# Strong Strain-Induced Coupling between Nanomechanical Pillar Resonators

**Authors:** Juliane Doster, Simon Hoenl, Heribert Lorenz, Philipp Paulitschke, Eva, M. Weig

arXiv: 1812.08614 · 2019-12-03

## TL;DR

This paper demonstrates a strain-induced strong coupling mechanism between nanomechanical pillar resonators, enabling scalable mechanical networks for studying collective phenomena, with coupling controlled by geometry and separation.

## Contribution

It introduces a novel, intrinsic strain-based coupling method for nanomechanical pillars, facilitating dense, scalable resonator networks for advanced physical investigations.

## Key findings

- Strong strain-induced coupling observed experimentally.
- Coupling strength controlled by geometry and separation.
- Mode hybridization and avoided level crossing demonstrated.

Dataset excerpt
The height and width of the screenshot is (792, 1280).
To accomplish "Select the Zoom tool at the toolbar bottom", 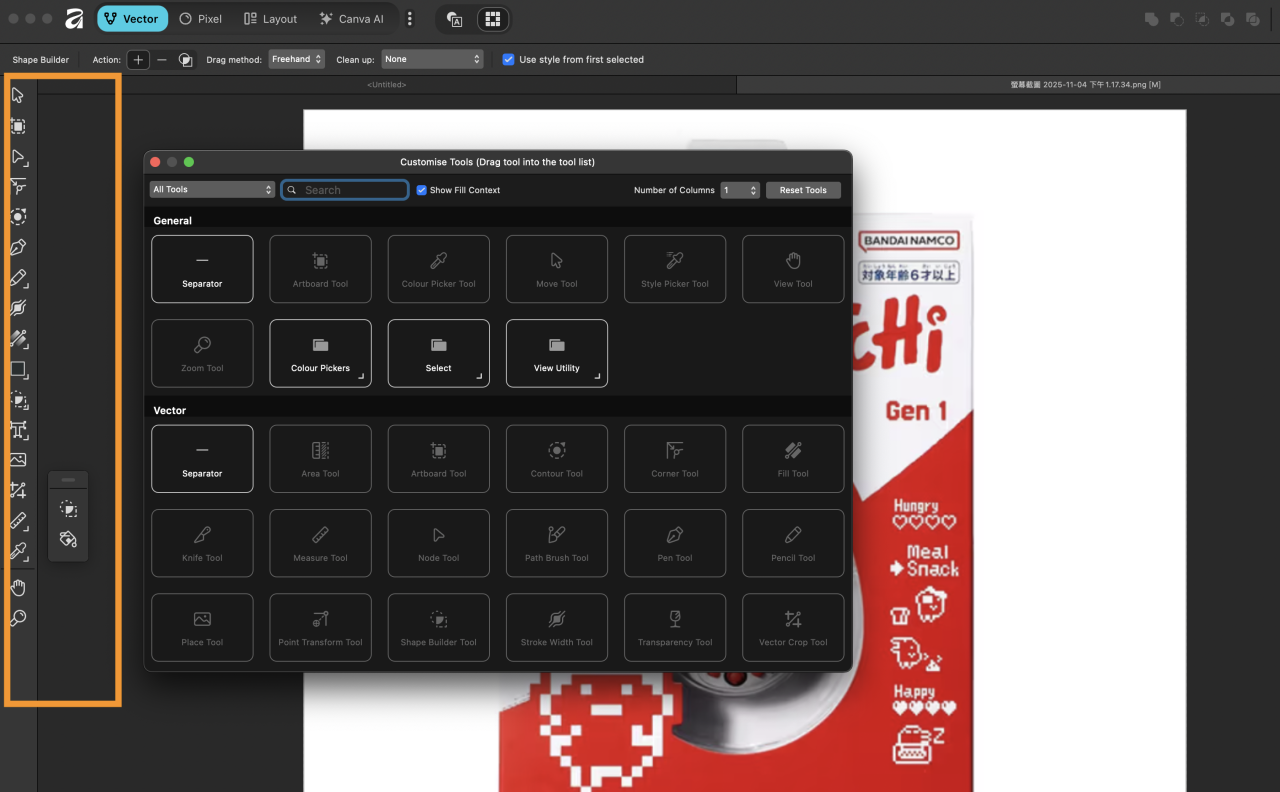I will (x=17, y=618).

Task set
• A. Answer these from the pillar resonator summary, one line each:
(i) Which two factors control the coupling strength?
(ii) What is the paper's arXiv number?
(iii) Besides strong coupling, which two effects does the paper say it demonstrated?
• B. For each statement, say yes or no depending on whether the pillar resonator summary agrees, and quote the words that settle it:
(i) The coupling method described is intrinsic and based on strain.
(ii) The strong coupling was shown only in theory, not in experiment.
(iii) Temperature is what controls the coupling strength.
• C. Carry the pillar resonator summary forward from its last line, adding a few more lines in the same style.

Task responses
• A.
(i) Geometry and separation.
(ii) 1812.08614.
(iii) Mode hybridization and avoided level crossing.

• B.
(i) Yes: "a novel, intrinsic strain-based coupling method"
(ii) No: "Strong strain-induced coupling observed experimentally."
(iii) No: "Coupling strength controlled by geometry and separation."

• C.
## Abstract

Networks of coupled resonators are an ubiquitous concept in physics, forming the basis of synchronization phenomena, metamaterial formation, nonreciprocal behavior and topological effects. Such systems are typically explored using optical or microwave resonators. In recent years, mechanical resonators have entered the stage as universal building block for resonator networks, both for their well-controlled mechanical properties and for their eigenfrequencies conveniently located in the radio-frequency regime. Vertically oriented nanomechanical pillar resonators are ideally suited for the dense integration into large resonator networks. However, to realize the potential of these promising systems, an intrinsic coupling mechanism needs to be established. Here, we demonstrate strain-induced, strong coupling between two adjacent nanomechanical pillar resonators. The coupling is mediated through the strain distribution in the joint substrate caused by the flexural vibration of the pillars, such that the coupling strength can be controlled by the geometric properties of the nanopillars as well as their separation. Both, mode hybridization and the formation of an avoided level crossing in the response of the nanopillar pair are experimentally observed. The coupling mechanism is readily scalable to large arrays of nanopillars, enabling all-mechanical resonator networks for the investigation of a broad range of collective dynamical phenomena.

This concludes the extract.